Braque’s world. Population: 1
I spent years looking at reproductions of Bonnard’s paintings and shrugging. I couldn’t understand what made them work. All the praise was lost on me. Then, only a few years ago, I finally stopped in front of one at MoMA, startled by the immense complexity of its color. Now I get it. Part of what woke me up was the depth of the paint: the intensity of his effort to apply color after color until he achieved something that just wouldn’t sit still as you watched it—and no reproduction even hinted at this shimmering complexity. A couple of days ago, I had an email debate with my cousin about how looking at a painting can be a tactile experience—even if all you’re doing is imagining how it would feel to touch it. Not only is that sense of a painting’s surface an integral part of what it delivers to the viewer, it makes looking at the actual work imperative, because no affordable reproduction can convey surface texture and what it does to color. Photography doesn’t even pretend to offer this sense of physical presence. Films and video are ghostly, a flickering sequence of disembodied shadows at the back of Plato’s cave. Paintings are objects in the world, something that has a physical relationship to your body. He scoffed at all of this, implying that texture and dimension have no significance in a visual medium and that current technology can produce life-sized reproductions that would convey a sense of the painting’s surface—or at least deliver everything that “mattered.” I shot back that maybe he should get out of his house and visit a museum or two, and he sent a long list of major museums around the world he had frequented in his younger days. I gave up. As long as I’ve known him, he’s never been wrong about anything. Like my wife.

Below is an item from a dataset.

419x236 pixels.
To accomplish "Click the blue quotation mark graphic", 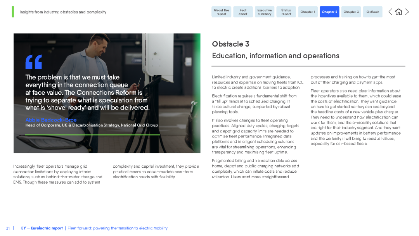I will coord(34,62).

Anyone who agrees with this kind of certainty about how painting works should check out the show of Braque canvases at Acquavella. It’s a fairly significant assembly of this master’s work, and it has a number of works from the middle of Braque’s career, when his genius reached its peak. If nothing else it will prove that standing a foot away from an actual Braque is a revelatory experience—he created objects, not just images, and they impart a sense of ancient provenance, with stratas of color like layers of sediment in rock. This is partly the result of the way Braque liked to mix sand into his paint, as if he were doing masonry. Like Burchfield, in America, Braque attempted to take painting into a region beyond the scope of painting, a territory populated, so far, by only one settler—both artists pushed the art form toward something beyond depiction, submerging themselves in their work to the point where their paintings seem to be offspring of the natural world rather than symbols of it. Braque’s genius was to make his images seem perfectly executed, down to the shape of every line, every color, every texture, when there’s no rational explanation for this sense of perfection. The complexity of his images shouldn’t work: they should seem ridiculously busy and cluttered, and yet they have a sense of invulnerable unity and repose. His work doesn’t mimic the world, but extracts shapes and forms from it to create something that seems both incorporeal and musical and yet as invulnerable and fixed and heavy as the striations in sandstone or granite. Picasso wouldn’t have had a clue how to reach the depths Braque excavated even on one of his off days. There’s no way to recognize this dimension of Braque’s work without seeing the paintings themselves.